Use this URL to cite or link to this record in EThOS:
Title: Efficient analysis of data streams
Author: Davies, Rhian
ISNI:       0000 0004 6423 5255
Awarding Body: Lancaster University
Current Institution: Lancaster University
Date of Award: 2017
Availability of Full Text:
Access from EThOS:
Access from Institution:
Data streams provide a challenging environment for statistical analysis. Data points can arrive at a high velocity and may need to be deleted once they have been observed. Due to these restrictions, standard techniques may not be applicable to the data streaming scenario. This leads to the need for data summaries to represent the data stream. This thesis explores how data summaries can be used to perform clustering and classification on data streams across a broad range of applications. Spectral clustering is one such technique which prior to this work has not been applicable to the data streaming setting due to the high computation involved.
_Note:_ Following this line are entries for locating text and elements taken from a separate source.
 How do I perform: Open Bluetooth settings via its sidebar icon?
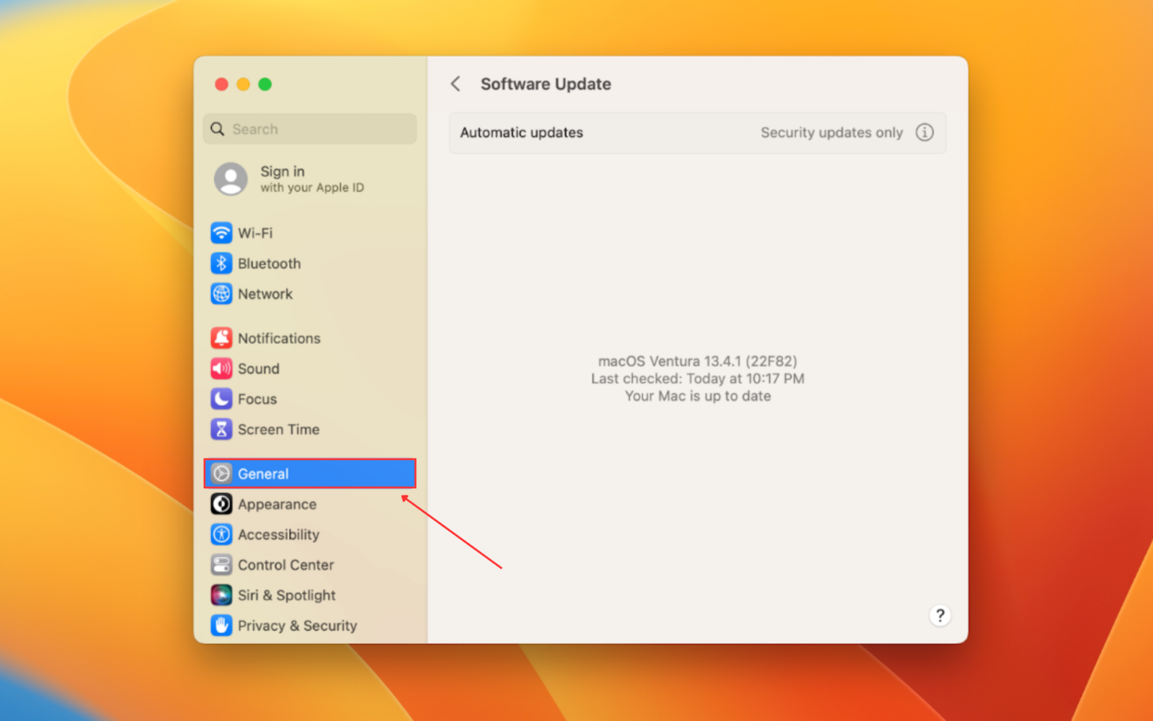(x=221, y=263)
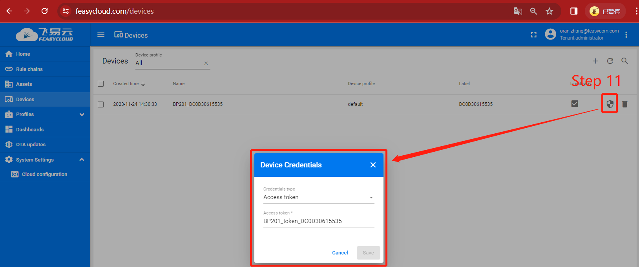Viewport: 639px width, 267px height.
Task: Refresh the devices list
Action: (x=610, y=61)
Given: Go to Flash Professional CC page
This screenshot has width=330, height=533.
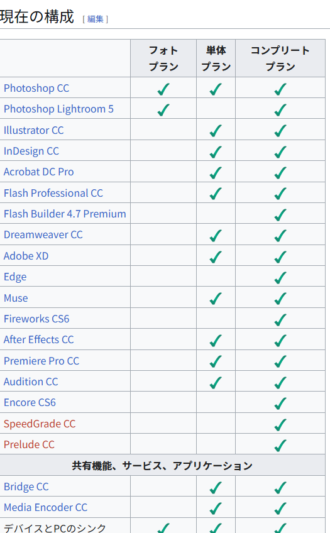Looking at the screenshot, I should coord(53,193).
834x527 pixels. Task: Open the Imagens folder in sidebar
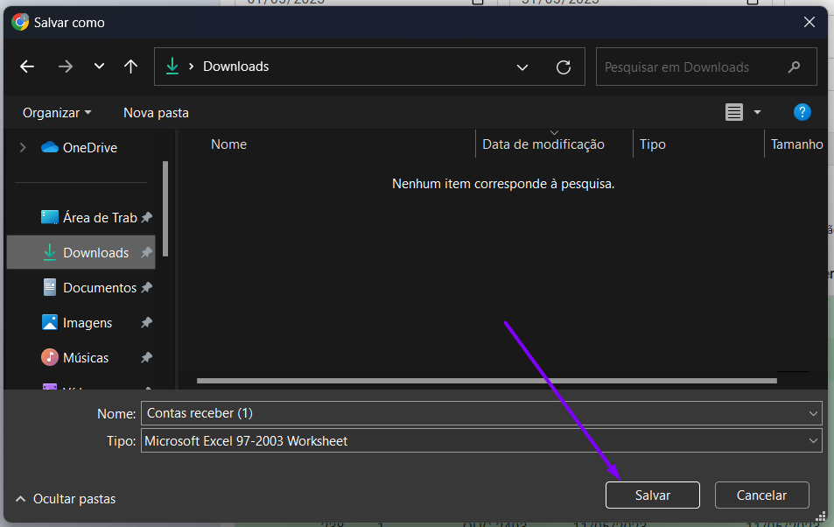pos(88,323)
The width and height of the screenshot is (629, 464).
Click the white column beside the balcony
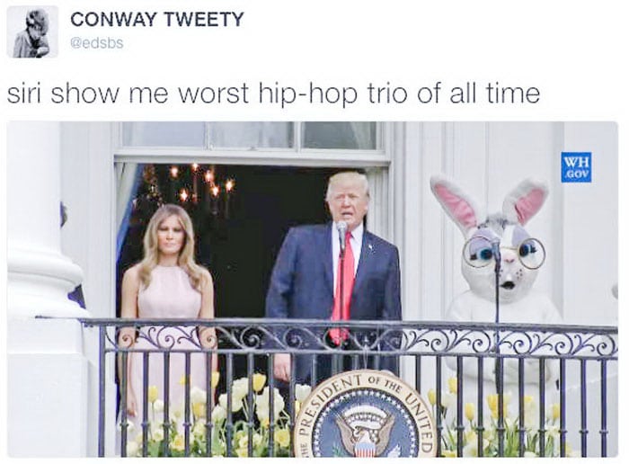(x=44, y=289)
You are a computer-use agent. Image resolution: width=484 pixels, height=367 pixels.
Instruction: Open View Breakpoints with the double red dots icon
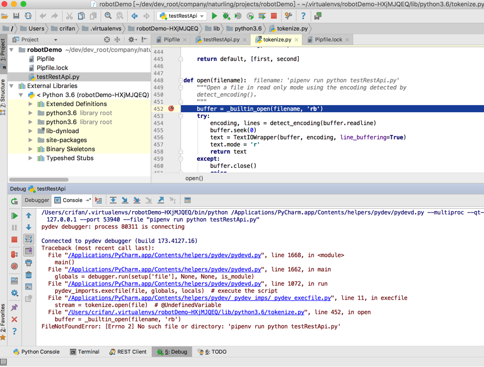pyautogui.click(x=14, y=254)
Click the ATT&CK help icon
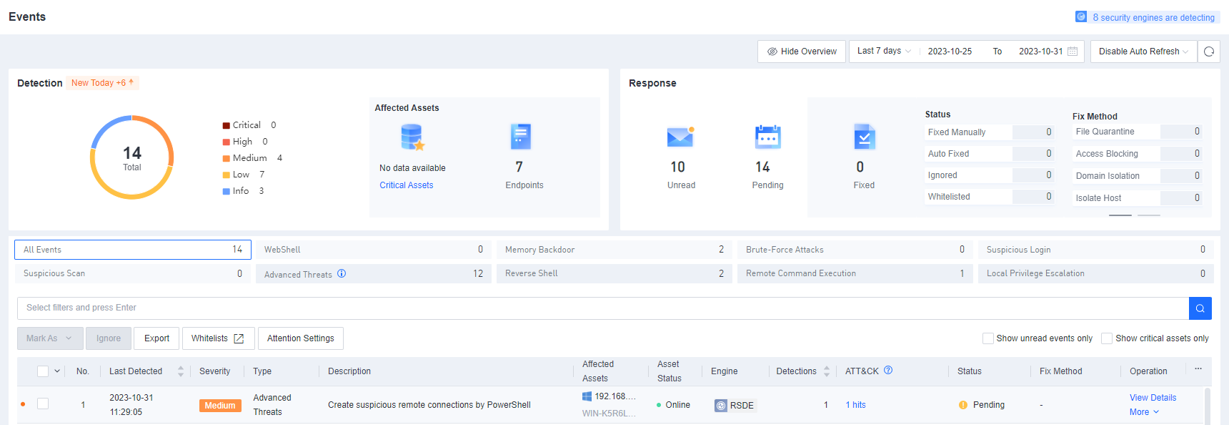This screenshot has width=1229, height=425. [x=888, y=371]
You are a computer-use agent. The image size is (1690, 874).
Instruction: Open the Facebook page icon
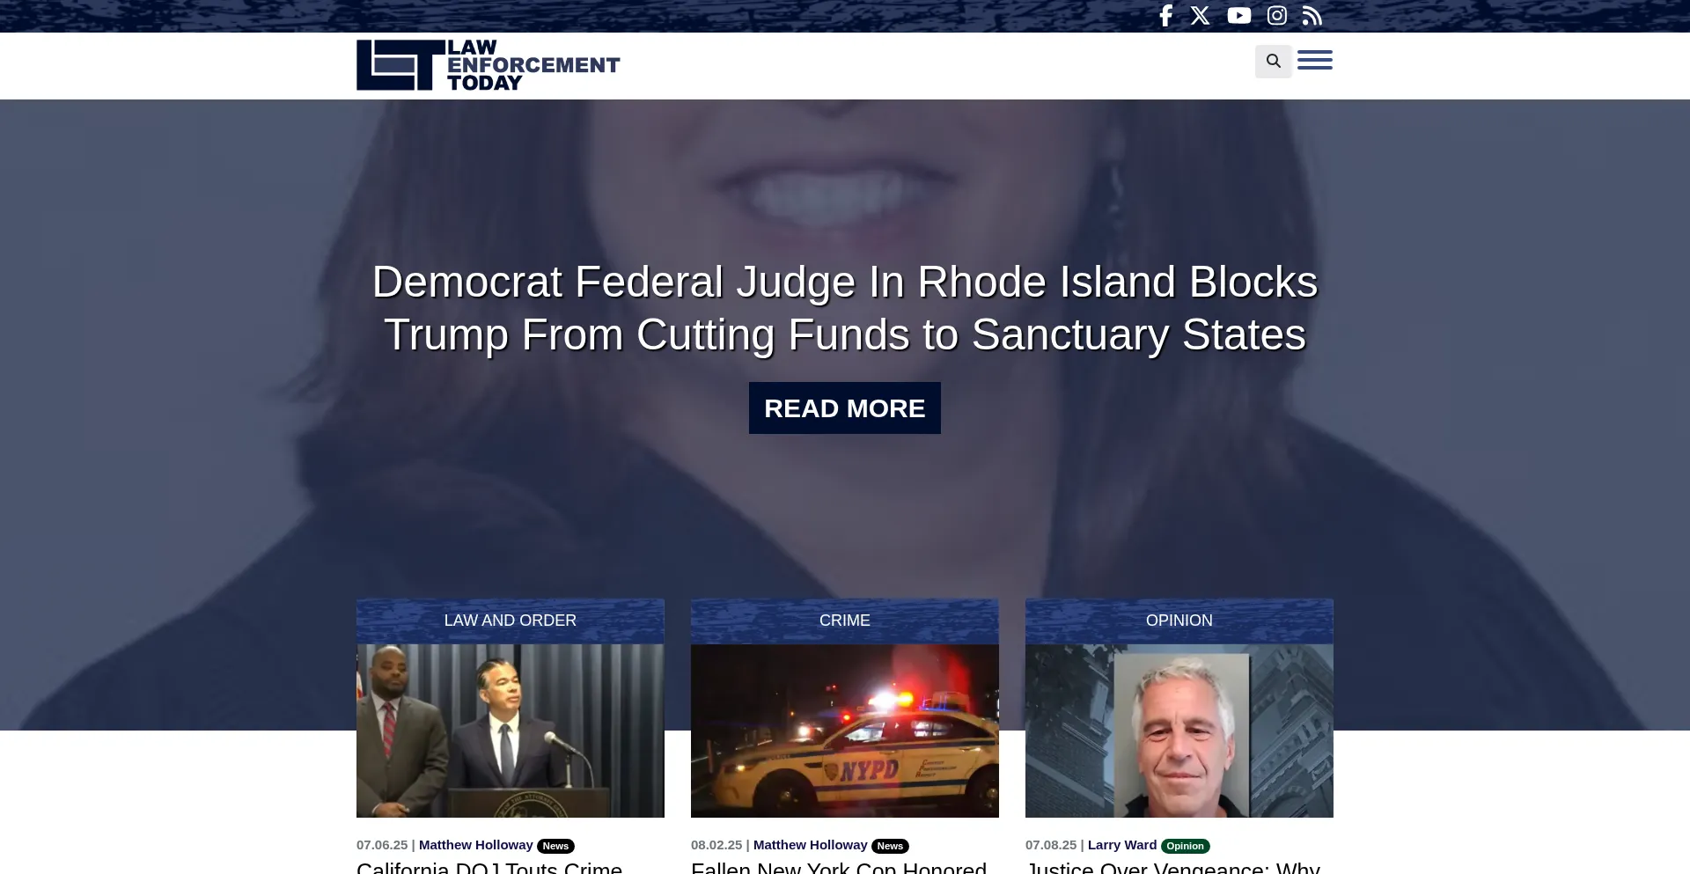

CluStream is an existing method which uses micro-clusters to summarise data streams. We present two algorithms which utilise these micro-cluster summaries to enable spectral clustering to be performed on data streams. The methods were tested on simulated data streams, as well as textured images and hand-written digits. Distributed acoustic sensing is used to monitor oil flow at various depths throughout an oil well. Vibrations are recorded at very high resolutions, up to 10000 observations a second at each depth. Unfortunately, corruption can occur in the signal and engineers need to know where corruption occurs. We develop a method which treats the multiple time series as a high-dimensional clustering problem and uses the cluster labels to identify changes within the signal. The final piece of work concerns identifying areas of activity within a video stream, in particular CCTV footage. It is more efficient if this classification stage is performed on a compressed version of the video stream. In order to reconstruct areas of activity in the original video a recovery algorithm is needed. We present a comparison of the performance of two recovery algorithms and identify an ideal range for the compression ratio.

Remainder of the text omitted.